» PASSAGE GIVEN:
^^^^
OCR Overview
Text extraction from documents and identity cards with Nigerian document support, graded name matching, and optional regional context.
The PlatformXe OCR service extracts text from uploaded documents and identity cards using Azure Computer Vision (Read API). It parses Nigerian ID layouts, MRZ blocks where applicable, and compares extracted names to your profile using culturally aware matching with reliability tiers — not only a single pass/fail score.
How it works
- Your application sends a document image (
documentUrlordocumentBase64) to POST/api/v1/ocr/verify-identitywithprofileNamefields. - PlatformXe runs OCR, detects document type, and parses structured fields (names, ID number, dates, etc.).
- The name matcher compares profile vs extracted names using normalisation, fuzzy similarity, a variation dictionary (static + database + cache), and soft Nigerian morphology priors.
- Optionally,
profileName.matchingContextcan include state of origin (2-letter code) and related fields — a soft signal only (e.g. Delta vs south-east Igbo naming patterns). It can nudge borderline matches from MEDIUM toward HIGH when it aligns with inferred name patterns; it never replaces strong OCR or exact string agreement. - You receive
isVerified(strict: FULL reliability + OCR ≥ 0.85),nameReliabilityLevel,requiresSecondaryValidation, and advisories.
Supported document types
Detection is driven by internal configs (regex / patterns on OCR text). Common types include:
| Document | Typical code | Notes |
|---|---|---|
| NIN slip / card | NIN | National Identification Number |
| BVN print | BVN | Bank Verification Number |
| International passport | PASSPORT | MRZ supported |
| Driver's license | DRIVERS_LICENSE | FRSC |
| Voter's card | VOTERS_CARD | INEC PVC |
| TIN certificate | TIN | FIRS |
| CAC certificate | CAC_RC_NUMBER | Corporate registration |
Pass expectedDocumentType as a hint when you know the document class; otherwise the service auto-detects.
Key features
- Azure Computer Vision — production OCR with polling until analysis completes
- MRZ parsing — machine-readable zone for passports and compatible IDs
- Graded name matching —
FULL/HIGH/MEDIUM/LOW/NONEwithreliabilityScoreand advisories - Variation dictionary — platform dictionary with Redis → PostgreSQL → static hydration (
name_variation_entries) - Soft affinity priors — morphology hints for ambiguous particles (never a hard ethnicity label)
- Optional state/LGA context — optional
stateOfOriginCodeon the profile for soft regional alignment (e.g. Delta Igbo vs other clusters) - Confidence — extraction must meet a minimum OCR confidence to proceed with matching;
isVerifiedadditionally requires high OCR for automatic pass
Thresholds (summary)
^^^^
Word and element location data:

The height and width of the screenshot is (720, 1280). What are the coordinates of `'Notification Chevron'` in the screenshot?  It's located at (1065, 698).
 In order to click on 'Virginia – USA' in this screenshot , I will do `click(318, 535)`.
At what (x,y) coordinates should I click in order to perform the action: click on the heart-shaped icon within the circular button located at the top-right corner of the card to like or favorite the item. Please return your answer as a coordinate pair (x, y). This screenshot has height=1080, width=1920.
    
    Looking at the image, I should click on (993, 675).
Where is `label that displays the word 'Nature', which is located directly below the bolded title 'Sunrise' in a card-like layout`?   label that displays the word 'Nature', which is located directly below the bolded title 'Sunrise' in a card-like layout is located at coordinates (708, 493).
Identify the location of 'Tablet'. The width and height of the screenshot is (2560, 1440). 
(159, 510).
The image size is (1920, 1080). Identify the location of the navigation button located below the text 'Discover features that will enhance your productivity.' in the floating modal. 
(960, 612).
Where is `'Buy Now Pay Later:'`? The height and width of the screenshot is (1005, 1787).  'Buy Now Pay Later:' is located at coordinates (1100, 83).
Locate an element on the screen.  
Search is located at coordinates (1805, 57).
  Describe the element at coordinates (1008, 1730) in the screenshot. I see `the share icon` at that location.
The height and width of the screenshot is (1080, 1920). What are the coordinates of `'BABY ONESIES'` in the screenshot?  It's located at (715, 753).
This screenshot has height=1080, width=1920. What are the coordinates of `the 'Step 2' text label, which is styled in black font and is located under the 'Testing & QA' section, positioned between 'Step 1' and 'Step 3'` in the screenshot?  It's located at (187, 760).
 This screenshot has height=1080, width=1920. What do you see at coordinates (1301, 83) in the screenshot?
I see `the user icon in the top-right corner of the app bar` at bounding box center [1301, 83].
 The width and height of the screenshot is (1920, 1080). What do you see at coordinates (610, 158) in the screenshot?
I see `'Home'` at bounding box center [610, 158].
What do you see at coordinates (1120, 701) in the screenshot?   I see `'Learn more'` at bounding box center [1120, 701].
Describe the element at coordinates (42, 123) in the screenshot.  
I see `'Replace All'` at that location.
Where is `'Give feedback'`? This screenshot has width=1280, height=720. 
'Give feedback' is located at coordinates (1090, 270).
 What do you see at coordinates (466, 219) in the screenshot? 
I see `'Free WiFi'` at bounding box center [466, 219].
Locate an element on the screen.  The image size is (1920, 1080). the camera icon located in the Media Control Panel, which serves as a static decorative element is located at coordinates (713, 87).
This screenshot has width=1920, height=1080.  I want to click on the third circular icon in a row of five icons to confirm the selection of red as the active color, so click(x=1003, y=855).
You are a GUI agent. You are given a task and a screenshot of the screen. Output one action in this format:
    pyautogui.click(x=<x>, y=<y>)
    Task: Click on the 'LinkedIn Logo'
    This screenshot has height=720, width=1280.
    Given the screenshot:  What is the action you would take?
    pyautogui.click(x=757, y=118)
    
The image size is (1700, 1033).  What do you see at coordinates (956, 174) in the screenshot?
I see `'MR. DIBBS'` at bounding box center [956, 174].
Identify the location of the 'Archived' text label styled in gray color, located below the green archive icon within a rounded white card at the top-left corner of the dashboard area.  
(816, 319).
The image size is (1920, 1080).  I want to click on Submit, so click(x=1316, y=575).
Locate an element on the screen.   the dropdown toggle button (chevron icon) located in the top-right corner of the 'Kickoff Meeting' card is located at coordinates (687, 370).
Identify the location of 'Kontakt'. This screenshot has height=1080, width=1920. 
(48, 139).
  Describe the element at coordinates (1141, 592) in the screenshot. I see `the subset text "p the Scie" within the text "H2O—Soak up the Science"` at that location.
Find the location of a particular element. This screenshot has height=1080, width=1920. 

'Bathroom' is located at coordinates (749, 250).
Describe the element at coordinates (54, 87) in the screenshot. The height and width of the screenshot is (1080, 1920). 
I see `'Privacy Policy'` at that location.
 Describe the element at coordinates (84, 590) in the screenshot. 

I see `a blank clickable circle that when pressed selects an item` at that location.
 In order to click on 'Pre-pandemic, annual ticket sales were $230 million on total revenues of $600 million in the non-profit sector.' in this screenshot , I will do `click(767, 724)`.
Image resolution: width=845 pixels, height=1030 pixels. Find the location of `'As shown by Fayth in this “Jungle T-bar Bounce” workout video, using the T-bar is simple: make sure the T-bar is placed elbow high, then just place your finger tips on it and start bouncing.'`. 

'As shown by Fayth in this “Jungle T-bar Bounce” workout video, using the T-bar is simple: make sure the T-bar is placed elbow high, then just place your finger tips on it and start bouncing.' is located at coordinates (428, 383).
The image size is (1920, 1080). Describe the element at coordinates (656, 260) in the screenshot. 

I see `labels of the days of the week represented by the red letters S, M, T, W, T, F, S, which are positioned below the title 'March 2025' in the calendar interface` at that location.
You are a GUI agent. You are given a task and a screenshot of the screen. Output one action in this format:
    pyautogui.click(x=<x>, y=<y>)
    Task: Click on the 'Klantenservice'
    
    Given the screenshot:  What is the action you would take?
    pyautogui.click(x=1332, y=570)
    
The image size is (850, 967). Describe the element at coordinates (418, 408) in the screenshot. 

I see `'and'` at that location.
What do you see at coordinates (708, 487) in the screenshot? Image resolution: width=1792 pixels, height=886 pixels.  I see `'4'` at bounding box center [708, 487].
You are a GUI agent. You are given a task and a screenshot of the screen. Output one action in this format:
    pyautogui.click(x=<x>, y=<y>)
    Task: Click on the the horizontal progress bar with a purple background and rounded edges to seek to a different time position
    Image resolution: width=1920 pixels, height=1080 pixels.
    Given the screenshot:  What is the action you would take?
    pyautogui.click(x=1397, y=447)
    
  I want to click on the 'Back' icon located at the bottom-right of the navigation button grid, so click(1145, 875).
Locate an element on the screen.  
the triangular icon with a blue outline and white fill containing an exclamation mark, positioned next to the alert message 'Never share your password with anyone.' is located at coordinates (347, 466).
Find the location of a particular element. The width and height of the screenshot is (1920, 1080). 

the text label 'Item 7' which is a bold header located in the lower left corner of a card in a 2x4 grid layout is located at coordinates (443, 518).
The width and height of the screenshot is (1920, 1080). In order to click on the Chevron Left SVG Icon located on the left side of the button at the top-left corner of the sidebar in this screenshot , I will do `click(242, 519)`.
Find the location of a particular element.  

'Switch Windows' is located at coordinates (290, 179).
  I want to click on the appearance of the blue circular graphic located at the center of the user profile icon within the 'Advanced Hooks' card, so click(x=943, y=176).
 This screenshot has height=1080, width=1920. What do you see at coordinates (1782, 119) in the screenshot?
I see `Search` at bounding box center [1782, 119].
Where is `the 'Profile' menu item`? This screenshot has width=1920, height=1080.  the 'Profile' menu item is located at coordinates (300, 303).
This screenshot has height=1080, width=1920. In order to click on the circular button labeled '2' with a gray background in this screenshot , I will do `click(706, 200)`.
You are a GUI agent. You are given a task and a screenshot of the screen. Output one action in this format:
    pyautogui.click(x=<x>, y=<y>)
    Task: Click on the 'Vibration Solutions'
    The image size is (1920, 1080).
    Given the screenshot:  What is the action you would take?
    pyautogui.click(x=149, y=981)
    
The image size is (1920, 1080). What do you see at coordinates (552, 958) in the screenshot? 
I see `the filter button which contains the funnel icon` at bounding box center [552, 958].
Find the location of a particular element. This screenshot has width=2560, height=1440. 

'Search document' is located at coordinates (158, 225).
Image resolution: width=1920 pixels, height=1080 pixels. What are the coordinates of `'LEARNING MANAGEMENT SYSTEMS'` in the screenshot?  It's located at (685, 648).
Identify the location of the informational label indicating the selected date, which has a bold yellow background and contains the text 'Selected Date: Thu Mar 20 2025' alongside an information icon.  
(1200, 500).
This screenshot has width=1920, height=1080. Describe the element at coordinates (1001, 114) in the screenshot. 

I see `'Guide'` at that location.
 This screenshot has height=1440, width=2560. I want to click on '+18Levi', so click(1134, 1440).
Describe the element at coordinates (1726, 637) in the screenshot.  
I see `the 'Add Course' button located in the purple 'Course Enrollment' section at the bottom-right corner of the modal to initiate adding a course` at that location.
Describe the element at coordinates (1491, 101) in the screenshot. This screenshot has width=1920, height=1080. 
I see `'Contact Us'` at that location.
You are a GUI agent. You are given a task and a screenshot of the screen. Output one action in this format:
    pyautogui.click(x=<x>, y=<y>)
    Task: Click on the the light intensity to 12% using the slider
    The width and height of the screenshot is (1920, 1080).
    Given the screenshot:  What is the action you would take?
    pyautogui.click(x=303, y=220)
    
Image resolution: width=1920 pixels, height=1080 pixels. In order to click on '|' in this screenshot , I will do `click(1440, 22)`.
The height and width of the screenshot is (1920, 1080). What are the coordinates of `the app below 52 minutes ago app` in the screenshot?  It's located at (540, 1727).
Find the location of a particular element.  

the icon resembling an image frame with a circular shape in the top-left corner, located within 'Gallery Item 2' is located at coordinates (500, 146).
^^^^
» THE PROBLEM: In the OCR overview, list every typical code given in the table of supported document types.

» COMPLETE OUTPUT: NIN, BVN, PASSPORT, DRIVERS_LICENSE, VOTERS_CARD, TIN, CAC_RC_NUMBER